Kutipan Teks:
────
JAKARTA, MEDIAINI.COM – Presiden Jokowi resmi mencabut Peraturan Presiden (Perpres) Nomor 10 Tahun 2021 mengenai pelegalan masyarakat untuk memproduksi minuman keras atau miras berbahan alkohol dalam rangka Bidang Usaha Penanam Modal.
Peraturan soal melegalkan miras diteken oleh Jokowi pada 2 Februari 2021 yang merupakan pelaksanaan Undang-Undang Nomor 11 Tahun 2020 tentang Cipta Kerja. Namun, dalam praktek pelaksanaan terkait pembukaan investasi baru industri minuman keras berbahan alkohol, rupanya mengundang pro dan kontra di tengah masyarakat. Hal tersebut menjadi alasan Jokowi memcabut peraturan soal miras.
Pro Kontra Pencabutan Perpres Investasi Miras
Pencabutan soal PP pelegalan miras ini diumumkan sendiri oleh Jokowi dalam pernyataan singkat pada Selasa (2/3) siang. Mantan Gubernur DKI Jakarta itu menjelaskan, keputusan mencabut Perpres karena adanya masukan dari ulama dan ormas islam. “Saya putuskan lampiran Perpres terkait pembukaan investasi baru dalam industri minuman keras yang mengandung alkohol saya nyatakan dicabut,” tegas Presiden Jokowi di Istana Merdeka Jakarta yang disiarkan dalam akun resmi Sekretariat Presiden di YouTube.
Pro dan kontra terkait melegalkan miras terus bermunculan. Beberapa kalangan yang menolak menilai Perpres tersebut tidak mempertimbangkan dampak buruk sosial yang ditimbulkan dari minuman keras.
Sedangkan pihak yang mendukung menyebut investasi minuman alkohol bakal membuka peluang penyerapan tenaga kerja, menambah pemasukan negara, dan mengendalikan peredarannya yang saat ini sembunyi-sembunyi.
────
Entri posisi item:
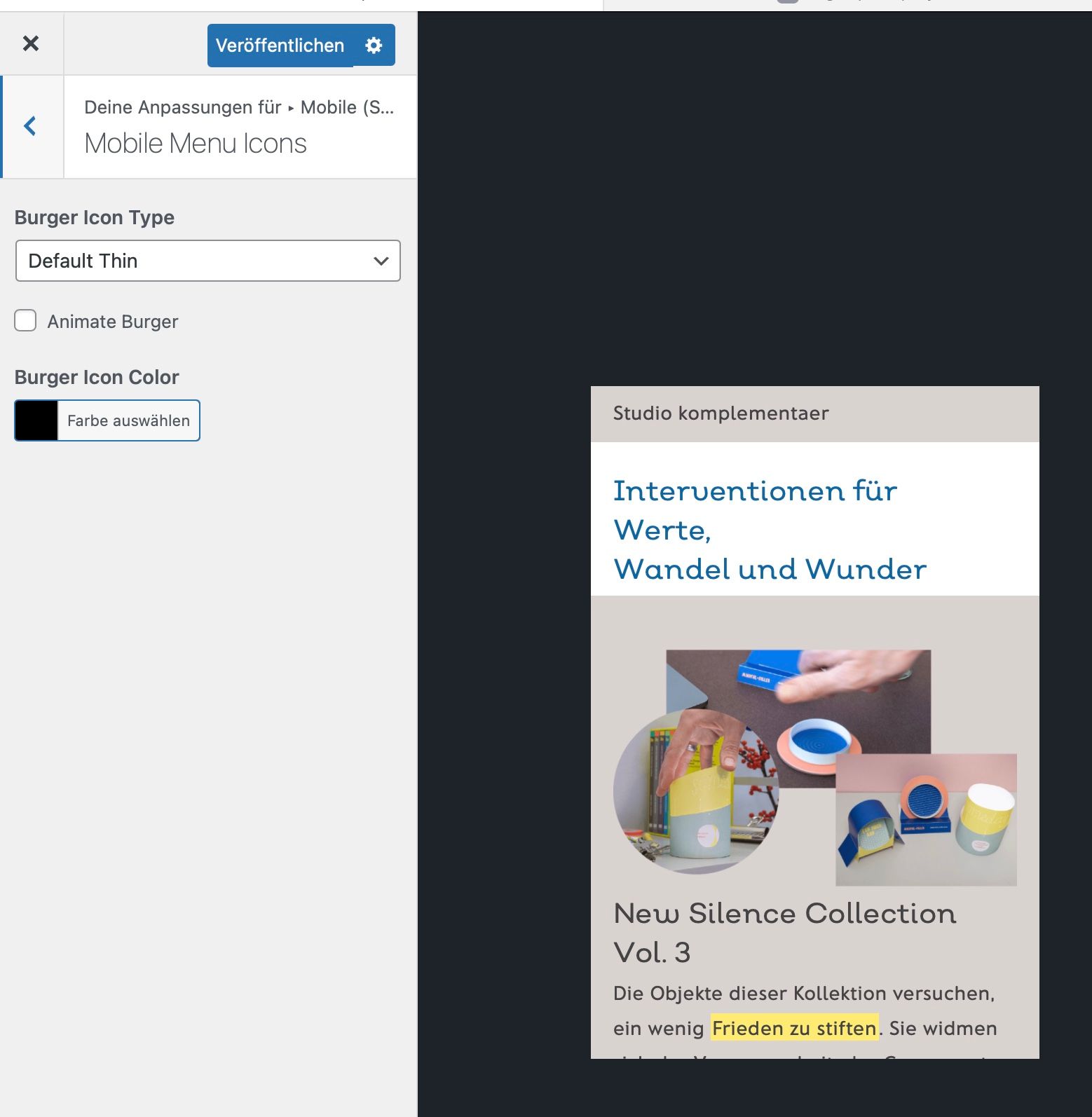Click the black Burger Icon Color swatch

coord(36,420)
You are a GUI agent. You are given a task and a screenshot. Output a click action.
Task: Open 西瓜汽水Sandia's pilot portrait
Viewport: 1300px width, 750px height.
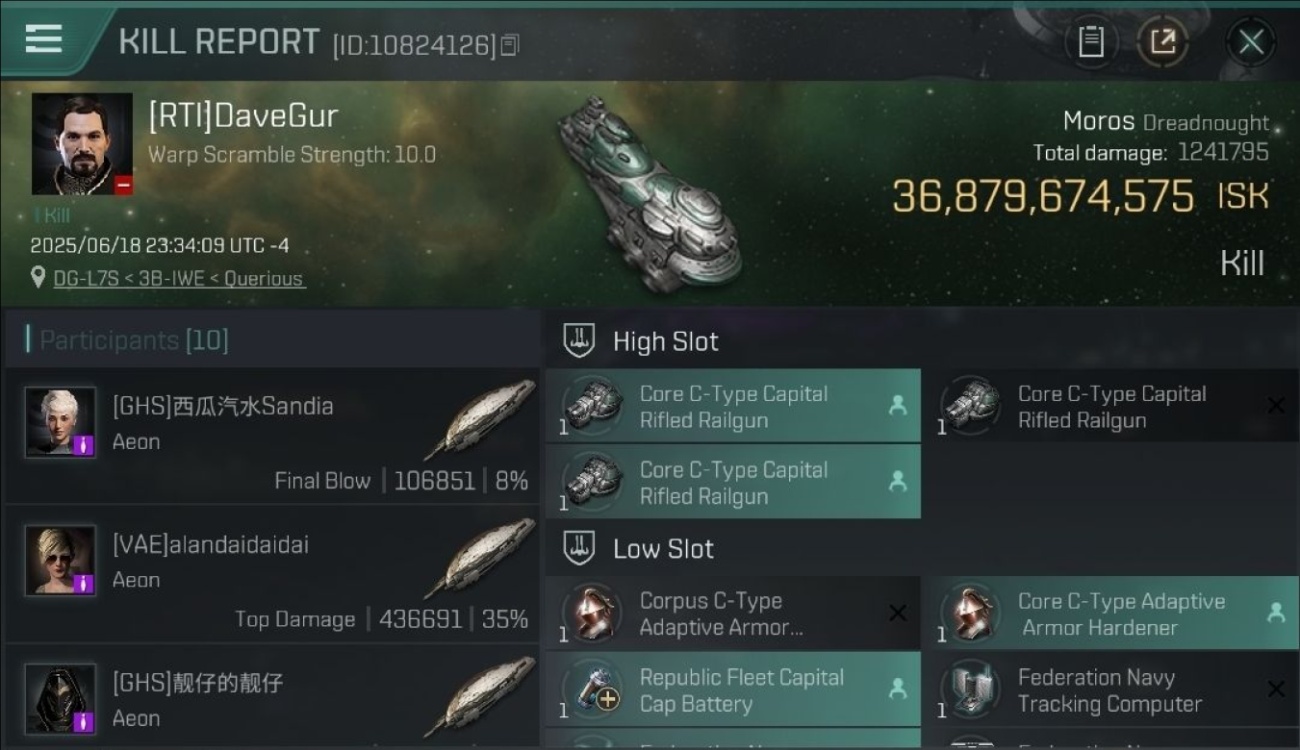click(61, 422)
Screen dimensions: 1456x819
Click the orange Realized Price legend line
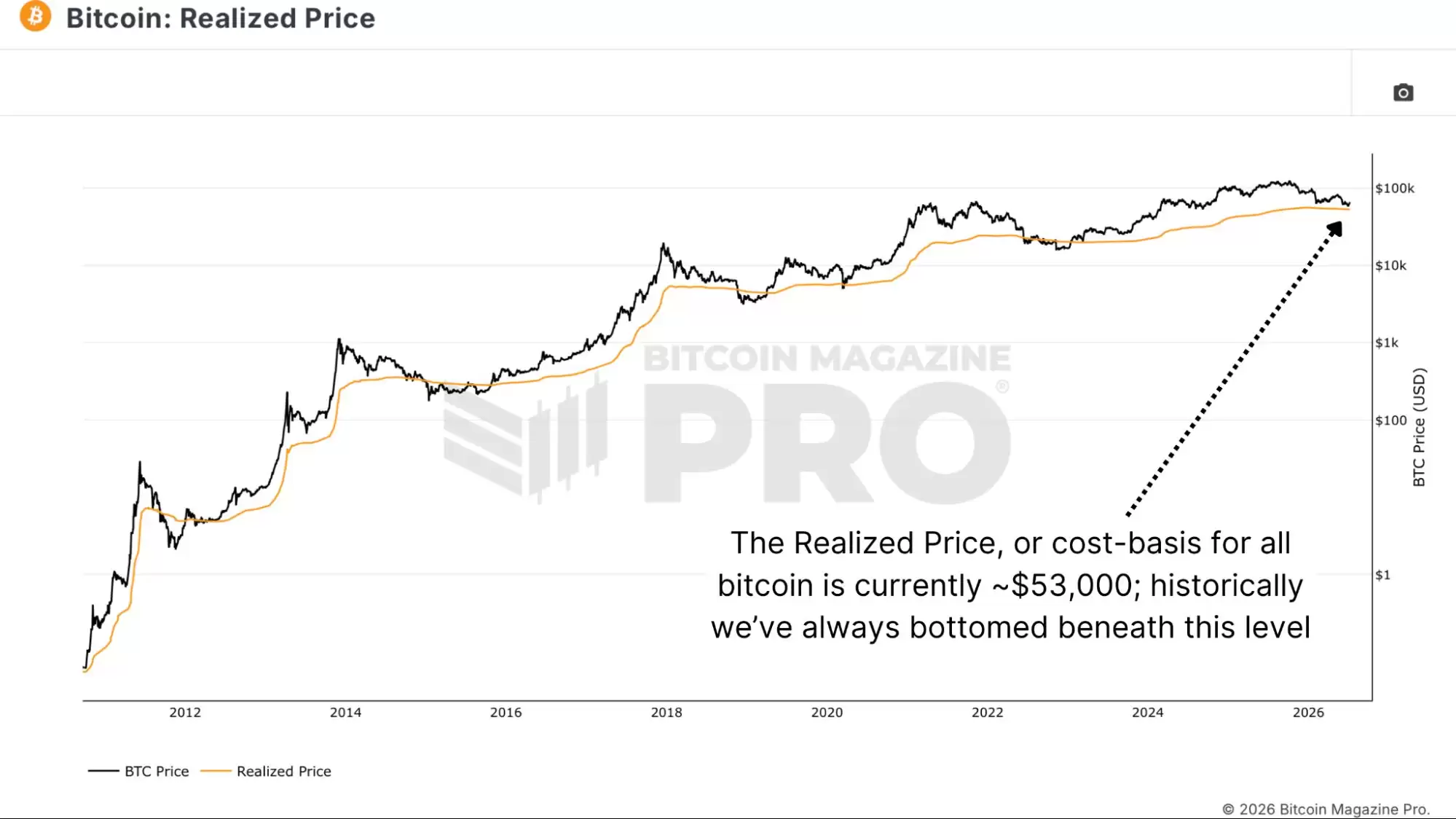click(216, 771)
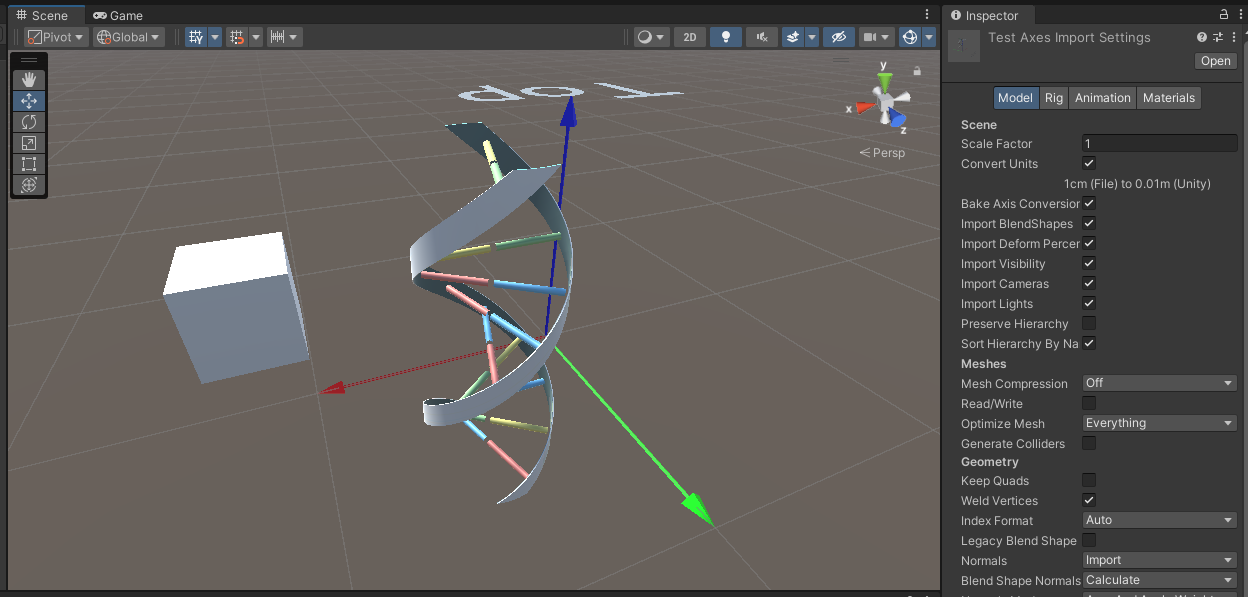Open the Pivot dropdown in the toolbar
The width and height of the screenshot is (1248, 597).
[55, 36]
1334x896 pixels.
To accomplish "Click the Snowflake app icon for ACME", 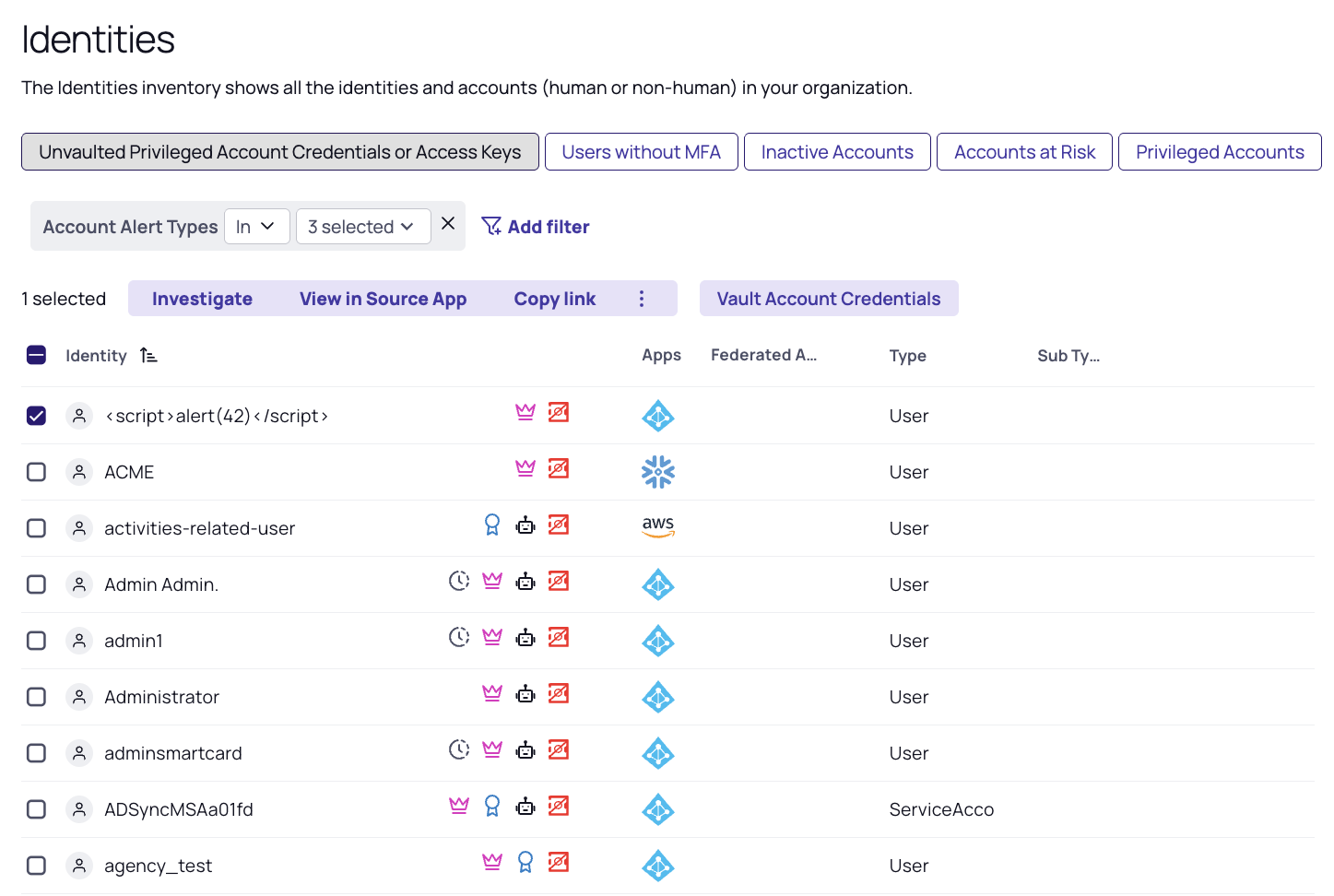I will (x=658, y=472).
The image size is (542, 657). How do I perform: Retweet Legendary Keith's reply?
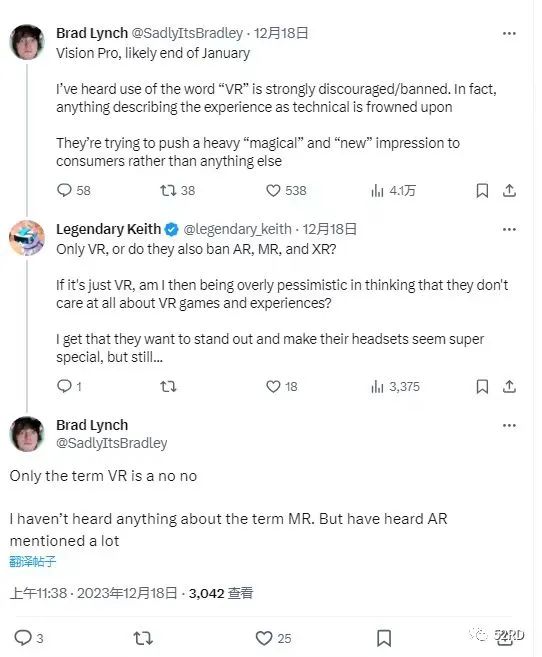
────
Tugas yang Dikerjakan:
[A] Menurut berita tentang pencabutan Perpres miras, pada tanggal berapa Jokowi meneken peraturan yang melegalkan miras?
[B] Ringkaslah berita tentang pencabutan Perpres miras dalam dua kalimat.
[C] Sambung berita tentang pencabutan Perpres miras mulai dari kalimat terakhirnya.

Hasil:
[A] Jokowi meneken peraturan tersebut pada 2 Februari 2021.

[B] Presiden Jokowi mencabut lampiran Perpres Nomor 10 Tahun 2021 terkait pembukaan investasi baru industri minuman keras beralkohol setelah menerima masukan dari ulama dan ormas Islam. Aturan itu memicu pro dan kontra: pihak yang menolak menilai dampak buruk sosial miras tidak dipertimbangkan, sedangkan pihak yang mendukung menyebut investasi itu akan menyerap tenaga kerja, menambah pemasukan negara, dan mengendalikan peredaran miras yang kini sembunyi-sembunyi.

[C]
Cabut Perpres Investasi Miras, Pandangan Ekonom
Keputusan Jokowi mencabut Perpres soal investasi miras mendapat apresiasi dari sejumlah ekonom. Pembatalan itu dianggap lebih baik sebelum aturan ini menimbulkan blunder bagi pemerintah di kemudian hari.
Salah satunya Ekonom Indef Tauhid Ahmad. Ia menyebut, blunder dalam artian akan muncul dalam banyak hal. Mulai dari tingginya tingkat kekerasan, kriminalitas, hingga masalah kesehatan di masyarakat yang pada akhirnya akan membebani pemerintah juga.
Sementara manfaat yang didapat tidak besar. Salah satunya dalam bentuk penerimaan negara, seperti bea masuk bahan baku, pajak penjualan, hingga cukai.
Sebab, fakta di lapangan mencatat sumbangan pemasukan dari miras terbilang kecil. Pada 2020 misalnya, sumbangan penerimaan minuman mengandung etil alkohol (MMEA) sebesar Rp5,76 triliun. Angkanya turun 21 persen dari realisasi pada 2019 senilai Rp7,34 triliun.
Ekonom CORE Indonesia Mohammad Faisal juva ikut berkomentar. Dari hitung-hitungan ekonomi pun investasi miras tetap tidak sebanding dengan dampak negatif yang mungkin ditimbulkan. Begitu juga dengan ongkos yang harus disiapkan pemerintah nantinya.
Meski demikian, Faisal menilai ‘kelabilan’ pemerintah soal perpres investasi miras tidak akan memperburuk iklim investasi. Sebab, dibatalkan sebelum diimplementasikan.(Ken)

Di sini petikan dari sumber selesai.